Healing Through Reflection: My Journey from Bullying to Empowerment

Healing Through Reflection: My Journey from Bullying to Empowerment

Pausing To Reflect: Why it Matters

How often do you pause to reflect on your journey and how far you've come?

I don't mean listing prizes and accolades. Of course, those are important, but what I mean here is truly pausing to acknowledge your path through life in its entirety.

You might be shaking your head at this point: what is he talking about?

And you’d be forgiven for doing that—after all, I rarely looked back myself, always so focused on the future, chasing the next goal or thrill.

As I entered my fifth decade, though, I felt something shifting within me. Many call it a midlife crisis: I think that's reductive. To me, it's transformation. I believe in cycles, and life is made of them: one cycle ends, and another begins.

This year, my moment arrived. I'm right in between two cycles.

Driven by a desire to understand my purpose and unlock my potential, I realised that the only way forward was to go back and explore my past. And that's how it began: the story of my memoir (which is still very much a work in progress, by the way).

Writing a memoir isn't for the faint-hearted. It's a slow, often painful process of reliving memories, some pleasant, some less so. Nevertheless, it's incredibly insightful. It is the ultimate recognition of how far one has come, both in space and time. To someone like me, a high-achiever with an anxiety disorder, there's no greater sense of accomplishment!

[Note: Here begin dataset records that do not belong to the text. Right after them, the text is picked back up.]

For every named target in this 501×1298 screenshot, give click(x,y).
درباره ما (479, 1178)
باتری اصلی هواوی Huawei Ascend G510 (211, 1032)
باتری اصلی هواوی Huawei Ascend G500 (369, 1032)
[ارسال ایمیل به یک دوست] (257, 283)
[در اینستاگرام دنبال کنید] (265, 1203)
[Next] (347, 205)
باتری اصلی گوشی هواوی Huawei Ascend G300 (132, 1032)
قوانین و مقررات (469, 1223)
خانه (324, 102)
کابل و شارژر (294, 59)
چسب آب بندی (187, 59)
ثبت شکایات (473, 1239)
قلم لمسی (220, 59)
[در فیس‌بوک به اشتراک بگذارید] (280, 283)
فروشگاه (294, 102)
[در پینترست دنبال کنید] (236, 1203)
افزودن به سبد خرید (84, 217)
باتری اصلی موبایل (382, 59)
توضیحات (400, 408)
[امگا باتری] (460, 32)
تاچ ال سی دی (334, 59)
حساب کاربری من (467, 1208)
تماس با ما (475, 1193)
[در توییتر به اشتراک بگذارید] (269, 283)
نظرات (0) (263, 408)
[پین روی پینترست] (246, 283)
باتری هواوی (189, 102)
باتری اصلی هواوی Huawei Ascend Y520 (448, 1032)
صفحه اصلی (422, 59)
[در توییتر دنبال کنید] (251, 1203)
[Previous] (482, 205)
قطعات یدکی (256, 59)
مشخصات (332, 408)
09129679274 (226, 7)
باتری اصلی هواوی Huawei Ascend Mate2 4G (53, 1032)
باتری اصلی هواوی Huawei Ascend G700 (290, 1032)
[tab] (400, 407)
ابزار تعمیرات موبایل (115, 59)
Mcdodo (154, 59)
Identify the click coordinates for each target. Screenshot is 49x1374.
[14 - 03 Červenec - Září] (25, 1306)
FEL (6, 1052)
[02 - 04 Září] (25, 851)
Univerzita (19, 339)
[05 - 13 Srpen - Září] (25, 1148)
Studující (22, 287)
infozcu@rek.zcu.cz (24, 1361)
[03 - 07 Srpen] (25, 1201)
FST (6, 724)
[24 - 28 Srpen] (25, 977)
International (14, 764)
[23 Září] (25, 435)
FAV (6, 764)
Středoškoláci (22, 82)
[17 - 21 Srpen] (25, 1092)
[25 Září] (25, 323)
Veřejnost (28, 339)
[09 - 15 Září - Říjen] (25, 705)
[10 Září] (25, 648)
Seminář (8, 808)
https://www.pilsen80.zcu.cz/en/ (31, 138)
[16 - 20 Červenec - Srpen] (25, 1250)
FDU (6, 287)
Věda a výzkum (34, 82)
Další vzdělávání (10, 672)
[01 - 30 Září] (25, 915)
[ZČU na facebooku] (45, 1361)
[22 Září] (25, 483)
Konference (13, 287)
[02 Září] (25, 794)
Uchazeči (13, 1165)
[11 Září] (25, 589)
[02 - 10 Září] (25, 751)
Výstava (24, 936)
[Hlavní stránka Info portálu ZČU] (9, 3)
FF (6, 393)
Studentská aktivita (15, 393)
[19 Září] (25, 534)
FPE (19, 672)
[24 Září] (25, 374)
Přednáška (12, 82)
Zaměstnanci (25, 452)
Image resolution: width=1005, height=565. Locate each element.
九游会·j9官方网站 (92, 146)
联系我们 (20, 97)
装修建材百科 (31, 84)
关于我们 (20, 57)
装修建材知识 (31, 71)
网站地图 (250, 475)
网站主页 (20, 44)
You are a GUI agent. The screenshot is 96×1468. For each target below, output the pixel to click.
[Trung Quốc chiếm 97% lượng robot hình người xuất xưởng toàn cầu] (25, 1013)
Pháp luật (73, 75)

Starting Anew in a Foreign Land: Hopes, Ideals and a Harsh Truth

Seventeen years ago, I left Italy for the UK. Fourteen years ago, at 26, I began my professional journey. Until then, my family supported me financially, allowing me to focus on my studies. I'll always be grateful, but starting work so 'late,' especially in a foreign country with a new language, was challenging. Despite my age, I still felt like a child inside, unsure of my identity or future.

I approached work with a solid ethic and a desire to excel. I thought that would be enough to guarantee success. How na?ve! Of course, nothing in life is ever that simple, and I soon learned the harsh truth about workplace bullying. In a previous post, I discussed my anxiety and depression: while many factors contributed to my condition, workplace bullying was by far the greatest trigger (and a major obstacle to my professional development).

The Many Faces of Bullying

As bullying can take many forms, it can be very hard to identify. Unaware of the dynamics in a foreign workplace and trusting that it was all “friendly banter,” I often gaslit myself into thinking I was just too sensitive.

Now that I have learned to honor my feelings and set boundaries, I know that what I went through wasn’t merely due to being a highly sensitive person. Reflecting on the past 14 years, the sheer magnitude of what I endured truly stunned me.

What I experienced ranged from inappropriate comments about my sexuality, personal relationships, accent, choice of clothing, and health and fitness lifestyle, to more serious episodes including being deliberately set up for failure and micromanaged to prevent me from developing and thriving at work. On a particular instance, I was treated as a scapegoat for a mistake I didn’t make and was physically detained in the office until well past 7 pm. I still remember feeling a mixture of terror and horror as if my life were endangered.

Freedom Is What You Do With What's Been Done To You

Each and every single one of these episodes caused immense hurt, pain, isolation, depression, anxiety, and at its worst, suicidal ideation.

I've spent countless hours seeking reasons for the bullying: I thought knowing why would end the pain. In time, I realized how wrong I was. I once read that “Freedom is what you do with what’s been done to you,” and indeed, I found freedom in choosing how to respond to the pain—owning my experiences and finding strength in them.

For a long time, I regretted all the professional development and opportunities I’ve lost to bullying. But what I lost, I made up in courage and bravery.

To those suffering from bullying, I know it is an incredibly lonely, hopeless, and dark place to be, but don’t give up hope. It can get better. There's hope because people are fighting for you. And one day, when you look back, you will stand proud in acknowledging just how much you’ve accomplished. You will realize what a brave warrior you have become, and that by owning your own truth, nothing will stand in the way of your dreams.

Thank you for sharing your story Vittorio, I'm glad I took the time to read it. I'm sorry you went through these bad experiences - some people don't realise how seemingly small comments and actions can make a big impact on someone's mental health and confidence. I'm glad that through reflection and a positive mindset you have made it through.